Observation data: epoch
- Right ascension: 18^{h} 31^{m} 24.00^{s}
- Declination: −08° 28′ 0.0″
- Distance: 8,060 ly (2472 pc)
- Constellation: Scutum
- Designations: Sh 2-58, LBN 79

= Sh 2-58 =

Emission nebula in Scutum

Sh 2-58 (also known as LBN 79) is an emission nebula visible in the constellation of Scutum.

Located in the western part of the constellation, about 1° SW of the star Alpha Scuti, it extends for 8 arc minutes in the direction of a region of the Milky Way heavily obscured by dense dust clouds. The best time to observe it in the evening sky is between June and November, being only 9° from the celestial equator, it can be seen from all populated regions of the Earth.

==Characteristics==
It is a remote H II region located on the inner edge of the Sagittarius Arm at a distance of about 8,060 light-years (2470 parsecs), about 300 parsecs from the Sagittarius OB4 association. This nebula would be associated with the molecular cloud SYCSW 317, identified through its emissions at the wavelength of CO, and the radio wave source [L89b] 23.115+0.556, coinciding with a compact H II region. Further evidence of active star formation comes from the presence of the infrared radiation source RAFGL 5246S.

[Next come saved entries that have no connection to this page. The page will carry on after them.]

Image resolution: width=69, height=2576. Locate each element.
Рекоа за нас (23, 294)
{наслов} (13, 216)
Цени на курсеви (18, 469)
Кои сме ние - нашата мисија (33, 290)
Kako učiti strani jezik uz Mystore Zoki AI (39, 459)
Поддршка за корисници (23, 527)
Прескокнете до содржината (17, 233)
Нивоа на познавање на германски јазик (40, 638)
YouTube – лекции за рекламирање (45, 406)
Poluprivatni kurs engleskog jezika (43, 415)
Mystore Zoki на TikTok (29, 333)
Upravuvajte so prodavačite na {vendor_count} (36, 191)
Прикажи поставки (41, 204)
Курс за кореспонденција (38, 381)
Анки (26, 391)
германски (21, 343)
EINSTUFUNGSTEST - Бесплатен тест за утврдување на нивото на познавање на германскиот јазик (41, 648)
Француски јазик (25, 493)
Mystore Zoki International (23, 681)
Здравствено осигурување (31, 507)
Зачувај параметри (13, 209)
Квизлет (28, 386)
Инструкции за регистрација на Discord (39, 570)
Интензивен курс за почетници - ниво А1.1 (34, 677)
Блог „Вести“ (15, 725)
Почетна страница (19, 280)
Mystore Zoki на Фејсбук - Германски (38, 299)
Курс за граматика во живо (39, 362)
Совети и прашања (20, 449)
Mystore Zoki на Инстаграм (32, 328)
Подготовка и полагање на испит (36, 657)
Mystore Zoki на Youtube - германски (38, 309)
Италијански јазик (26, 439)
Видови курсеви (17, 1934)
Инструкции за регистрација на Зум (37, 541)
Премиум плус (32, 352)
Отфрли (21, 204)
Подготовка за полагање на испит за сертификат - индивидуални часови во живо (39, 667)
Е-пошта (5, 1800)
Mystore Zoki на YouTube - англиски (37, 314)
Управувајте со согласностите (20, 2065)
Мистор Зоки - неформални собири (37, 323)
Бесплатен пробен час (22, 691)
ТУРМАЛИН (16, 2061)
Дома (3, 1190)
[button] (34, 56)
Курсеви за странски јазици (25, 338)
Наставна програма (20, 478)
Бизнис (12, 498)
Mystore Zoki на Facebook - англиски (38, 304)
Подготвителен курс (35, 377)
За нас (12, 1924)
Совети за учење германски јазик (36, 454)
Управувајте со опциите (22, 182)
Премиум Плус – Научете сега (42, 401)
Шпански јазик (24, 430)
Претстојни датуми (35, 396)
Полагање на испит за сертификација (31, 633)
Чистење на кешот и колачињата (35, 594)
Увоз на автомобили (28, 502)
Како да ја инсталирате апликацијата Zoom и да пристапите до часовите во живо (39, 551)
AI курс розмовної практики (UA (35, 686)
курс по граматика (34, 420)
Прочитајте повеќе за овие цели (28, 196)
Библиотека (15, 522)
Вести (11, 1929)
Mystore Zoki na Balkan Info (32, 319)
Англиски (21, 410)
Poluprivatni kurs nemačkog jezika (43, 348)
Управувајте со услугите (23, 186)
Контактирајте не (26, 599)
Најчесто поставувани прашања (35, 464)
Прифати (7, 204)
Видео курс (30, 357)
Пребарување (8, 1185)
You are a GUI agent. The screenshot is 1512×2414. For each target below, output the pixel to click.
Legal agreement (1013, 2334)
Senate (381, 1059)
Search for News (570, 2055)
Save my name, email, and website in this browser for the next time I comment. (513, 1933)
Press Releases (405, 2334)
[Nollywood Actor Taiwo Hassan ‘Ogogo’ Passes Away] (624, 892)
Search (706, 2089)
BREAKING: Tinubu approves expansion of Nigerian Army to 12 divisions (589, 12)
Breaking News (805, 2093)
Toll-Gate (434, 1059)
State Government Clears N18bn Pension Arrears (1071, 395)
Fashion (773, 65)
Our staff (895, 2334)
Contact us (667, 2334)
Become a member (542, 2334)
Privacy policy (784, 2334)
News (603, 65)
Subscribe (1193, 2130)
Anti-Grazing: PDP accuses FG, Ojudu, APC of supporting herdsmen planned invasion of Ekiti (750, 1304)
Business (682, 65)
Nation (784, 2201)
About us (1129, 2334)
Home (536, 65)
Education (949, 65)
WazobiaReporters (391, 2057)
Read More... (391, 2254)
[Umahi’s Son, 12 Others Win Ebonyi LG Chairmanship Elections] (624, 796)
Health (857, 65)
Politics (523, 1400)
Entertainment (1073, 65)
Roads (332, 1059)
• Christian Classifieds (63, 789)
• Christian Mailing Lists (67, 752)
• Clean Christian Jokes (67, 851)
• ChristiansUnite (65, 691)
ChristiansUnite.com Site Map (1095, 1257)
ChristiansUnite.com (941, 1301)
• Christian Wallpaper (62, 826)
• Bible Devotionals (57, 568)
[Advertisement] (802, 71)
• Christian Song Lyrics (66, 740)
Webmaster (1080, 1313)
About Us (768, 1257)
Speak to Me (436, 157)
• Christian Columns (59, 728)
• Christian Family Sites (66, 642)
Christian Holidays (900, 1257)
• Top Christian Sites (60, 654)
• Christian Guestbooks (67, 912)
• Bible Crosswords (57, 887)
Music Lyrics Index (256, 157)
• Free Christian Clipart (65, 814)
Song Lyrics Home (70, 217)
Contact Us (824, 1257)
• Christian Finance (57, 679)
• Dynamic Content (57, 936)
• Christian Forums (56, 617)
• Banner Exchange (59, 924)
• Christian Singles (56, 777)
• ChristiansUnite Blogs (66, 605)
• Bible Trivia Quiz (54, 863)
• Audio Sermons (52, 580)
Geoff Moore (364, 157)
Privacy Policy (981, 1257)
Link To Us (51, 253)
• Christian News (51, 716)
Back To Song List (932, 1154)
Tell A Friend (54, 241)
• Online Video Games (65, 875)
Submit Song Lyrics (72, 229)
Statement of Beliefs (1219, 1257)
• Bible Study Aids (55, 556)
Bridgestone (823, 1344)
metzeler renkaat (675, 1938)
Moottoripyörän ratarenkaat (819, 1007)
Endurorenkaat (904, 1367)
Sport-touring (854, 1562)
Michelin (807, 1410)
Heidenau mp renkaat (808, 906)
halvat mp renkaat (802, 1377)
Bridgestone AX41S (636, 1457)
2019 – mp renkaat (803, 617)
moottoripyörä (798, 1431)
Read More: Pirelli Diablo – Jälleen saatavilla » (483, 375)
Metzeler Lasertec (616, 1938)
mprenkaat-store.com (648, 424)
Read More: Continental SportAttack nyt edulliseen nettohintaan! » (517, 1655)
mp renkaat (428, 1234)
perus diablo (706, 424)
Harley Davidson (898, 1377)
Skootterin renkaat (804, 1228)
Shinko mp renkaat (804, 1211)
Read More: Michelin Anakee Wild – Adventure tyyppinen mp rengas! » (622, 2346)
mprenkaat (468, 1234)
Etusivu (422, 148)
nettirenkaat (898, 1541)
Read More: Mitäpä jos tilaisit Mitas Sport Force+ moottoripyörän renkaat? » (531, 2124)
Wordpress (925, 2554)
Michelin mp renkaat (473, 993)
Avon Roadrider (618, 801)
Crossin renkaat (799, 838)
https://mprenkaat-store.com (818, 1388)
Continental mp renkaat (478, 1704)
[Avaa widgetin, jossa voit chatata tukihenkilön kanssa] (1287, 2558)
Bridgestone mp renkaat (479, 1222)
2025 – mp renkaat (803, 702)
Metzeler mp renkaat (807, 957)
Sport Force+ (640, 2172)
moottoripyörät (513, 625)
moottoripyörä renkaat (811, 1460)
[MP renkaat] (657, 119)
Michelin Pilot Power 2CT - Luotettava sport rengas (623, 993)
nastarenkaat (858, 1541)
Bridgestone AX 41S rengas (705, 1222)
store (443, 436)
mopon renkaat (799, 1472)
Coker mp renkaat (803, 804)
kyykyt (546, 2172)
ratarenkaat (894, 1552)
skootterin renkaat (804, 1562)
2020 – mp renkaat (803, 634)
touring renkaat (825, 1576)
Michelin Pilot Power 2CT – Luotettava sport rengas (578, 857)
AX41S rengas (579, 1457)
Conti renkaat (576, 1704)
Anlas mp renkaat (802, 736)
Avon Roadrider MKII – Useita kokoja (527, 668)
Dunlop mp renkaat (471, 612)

The area of sky in which Sh 2-58 is located includes the nearby cloud Sh 2-57, from which it is apparently separated by the dark nebula LDN 446, and the large superbubble known as the Scutum supershell. However, the distances of the individual objects are different from each other and therefore there is no physical relationship between them: Sh 2-57 is located at 1,500 parsecs from the solar system, therefore very much in the foreground, while the superbubble is part of the Scutum-Crux Arm, being at a distance of about 3,400 parsecs. Even more distant is the supernova remnant W41.